What else have I been doing while I wasn't blogging? Well, I have been cooking, but kind of non-blog-worthy meals, either because they weren't all that photogenic (when I get a good image of the chile-chocolate mole from Veganomicon, I'll let you know), or I'd made them before (vegetable stew), or I haven't had time to post the recipe (yet).

One thing I did make that deserves a mention, if not a picture, was the Iraqi beet stew with meatballs from Lazy Smurf's Guide to Life. Go check it out; the images are gorgeous, the recipe's great, and the dish is very spicy, which is not something I would normally associate with beets. I let my beet sauce reduce too much so I didn't get that amazing-pool-of-purple effect. I also was lazier than the Lazy Smurf and didn't wrap my meatballs individually in tinfoil; instead, I rolled the dough into sausages, steamed them, and sliced them thick. This recipe makes a lot, and unless you're serving a big crowd or really, really like beets, you might want to take that under advisement.
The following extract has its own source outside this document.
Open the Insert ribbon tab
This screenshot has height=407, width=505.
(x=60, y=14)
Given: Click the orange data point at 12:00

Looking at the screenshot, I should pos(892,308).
  1. Glad to see your Blog active again. Both my sister and my son, John, have been expressing their concern about you, as they have seen nothing on your Blog for several days! Anyway, the post today looks delicious and very colorful.
    Maybe you can Blog the salad you are making for my dinner tonight!?

  2. This just exudes yummy Thai flavor.

    I've never heard of yuba before; I must do some investigating.

    Thanks for the recipe.

  3. The curry looks and sounds delicious. I love Thai curries and have also been wanting to try yuba for some time now...looks like I'll be adding this to my to-cook list!